Description
Usage Instructions for Vet Expert Rapid FIV Ab/FeLV Ag Test Kit
Basic Principles
The Vet Expert FIV Ab/FeLV Ag test is a chromatographic immunoassay for the qualitative detection of antibodies against the Feline Immunodeficiency Virus (FIV) and antigens of the Feline Leukemia Virus (FeLV) in feline serum, plasma, or whole blood. The letters T and C on the test plate indicate the test line (T) and the control line (C). The control line (C) serves as a procedural control and should always appear if the test is performed correctly and the reagents function properly. A test line (T) will appear in the results window if antibodies or antigens are present in the sample.
- Sensitivity: FIV 96.0% / FeLV 99.9%
- Specificity: FIV 98.0% / FeLV 99.9%
Materials Provided (Available in 2, 5, or 10 Test Kits)
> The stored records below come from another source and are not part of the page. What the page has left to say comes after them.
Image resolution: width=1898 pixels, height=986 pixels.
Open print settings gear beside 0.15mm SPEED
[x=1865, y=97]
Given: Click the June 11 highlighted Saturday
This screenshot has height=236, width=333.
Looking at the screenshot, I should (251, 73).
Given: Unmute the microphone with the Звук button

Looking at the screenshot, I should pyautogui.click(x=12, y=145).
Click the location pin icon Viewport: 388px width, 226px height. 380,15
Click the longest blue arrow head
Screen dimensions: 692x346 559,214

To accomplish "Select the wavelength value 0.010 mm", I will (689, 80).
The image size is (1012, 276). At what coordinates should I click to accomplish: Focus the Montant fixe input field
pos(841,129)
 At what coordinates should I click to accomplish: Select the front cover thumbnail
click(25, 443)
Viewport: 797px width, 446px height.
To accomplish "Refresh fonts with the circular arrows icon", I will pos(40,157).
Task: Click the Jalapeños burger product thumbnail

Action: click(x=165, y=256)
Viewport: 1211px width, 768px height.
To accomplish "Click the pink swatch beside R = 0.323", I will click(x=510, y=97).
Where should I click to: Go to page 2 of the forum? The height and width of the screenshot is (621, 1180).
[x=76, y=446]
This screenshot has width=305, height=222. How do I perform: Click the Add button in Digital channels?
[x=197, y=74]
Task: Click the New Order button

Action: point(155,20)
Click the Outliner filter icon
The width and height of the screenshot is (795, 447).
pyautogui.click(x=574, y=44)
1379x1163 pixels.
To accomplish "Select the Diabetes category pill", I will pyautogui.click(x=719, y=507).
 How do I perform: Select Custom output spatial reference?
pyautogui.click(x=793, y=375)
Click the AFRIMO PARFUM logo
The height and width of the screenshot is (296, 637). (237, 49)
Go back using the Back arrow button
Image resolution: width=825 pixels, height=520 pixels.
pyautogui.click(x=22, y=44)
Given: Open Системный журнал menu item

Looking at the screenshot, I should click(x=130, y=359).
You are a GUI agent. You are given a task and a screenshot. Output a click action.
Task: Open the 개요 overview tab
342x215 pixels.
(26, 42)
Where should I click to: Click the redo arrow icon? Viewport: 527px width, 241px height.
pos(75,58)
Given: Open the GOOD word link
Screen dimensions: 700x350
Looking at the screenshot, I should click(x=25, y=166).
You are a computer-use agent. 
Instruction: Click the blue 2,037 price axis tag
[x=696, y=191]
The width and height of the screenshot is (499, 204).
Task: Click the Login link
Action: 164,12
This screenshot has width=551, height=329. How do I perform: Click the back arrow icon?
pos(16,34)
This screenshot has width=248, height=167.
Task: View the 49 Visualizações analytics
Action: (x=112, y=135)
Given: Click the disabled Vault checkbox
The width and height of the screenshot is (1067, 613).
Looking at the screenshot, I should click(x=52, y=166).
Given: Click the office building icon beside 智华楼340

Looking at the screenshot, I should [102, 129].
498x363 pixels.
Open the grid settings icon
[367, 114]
- 2/5/10 Vet Expert FIV Ab/FeLV Ag test plates
- 1/2 diluent vials
- 2/5/10 anticoagulant vials
- 2/5/10 pipettes (10 µl)
- Instructions for use
Precautions
- For veterinary diagnostic use only.
- Strict adherence to instructions is necessary for accurate results.
- The test plate is sensitive to moisture and heat; perform the test immediately after opening.
- Use materials only once.
- Avoid touching the membrane in the result window.
- Do not use the test beyond the expiration date on the packaging.
- Do not use the test if the pouch is damaged.
- Do not mix materials from different Lot numbers.
- Handle samples as potentially infectious.
- Disinfect and dispose of all samples and materials according to local regulations.
- Consider test results invalid after the specified reading time.
Test Kit Storage
Store the test kit at 2 ~ 30 °C. DO NOT FREEZE. Protect from direct sunlight.
Sample Collection and Preparation
The test can be performed with serum, plasma, or whole blood, though serum is the preferred sample.
- Serum: Collect whole blood (without anticoagulant), allow it to clot for 30 minutes, then centrifuge to obtain serum.
- Plasma: Collect whole blood into a collection vial containing anticoagulants, then centrifuge to obtain plasma.
- Whole Blood: Collect blood into the provided anticoagulant vial (maximum volume 1.5 ml). If whole blood with anticoagulant is not tested immediately, refrigerate at 2~8°C and use within 24 hours.
Store serum samples at 2~8°C. For longer storage, freeze samples at -20°C or lower. Avoid repeated freeze-thaw cycles. Samples with sediment may yield unreliable results and should be clarified before testing. Hemolyzed or contaminated samples may produce incorrect results.
Test Procedure
- Bring all reagents to room temperature (15~30°C) before use.
- Remove the test from its foil pouch and place it on a flat, dry surface.
- Using the included pipette, add 10 µl of serum/plasma/whole blood to the sample well.
- Add 2 drops of diluent to the sample well.
- The sample will migrate across the results window. If migration does not start within 1 minute, add one more drop of diluent to the sample well.
- Read the result after 10 minutes.
Interpretation of Results
- Negative Result: Only the control line (C) appears in the results window.
- Positive Result: Both the test line (T) and control line (C) appear, indicating the presence of antigens/antibodies. Even a faint line is considered positive.
- Invalid Result: If the control line (C) does not appear, the result is invalid, and the sample should be retested.
Test Limitations
While the Vet Expert FIV Ab/FeLV Ag test is highly accurate, a small percentage of false results may occur. Additional clinical testing is recommended if results are inconclusive. As with all diagnostic tests, a definitive clinical diagnosis should not rely solely on a single test result but should be based on a comprehensive evaluation of clinical and laboratory findings.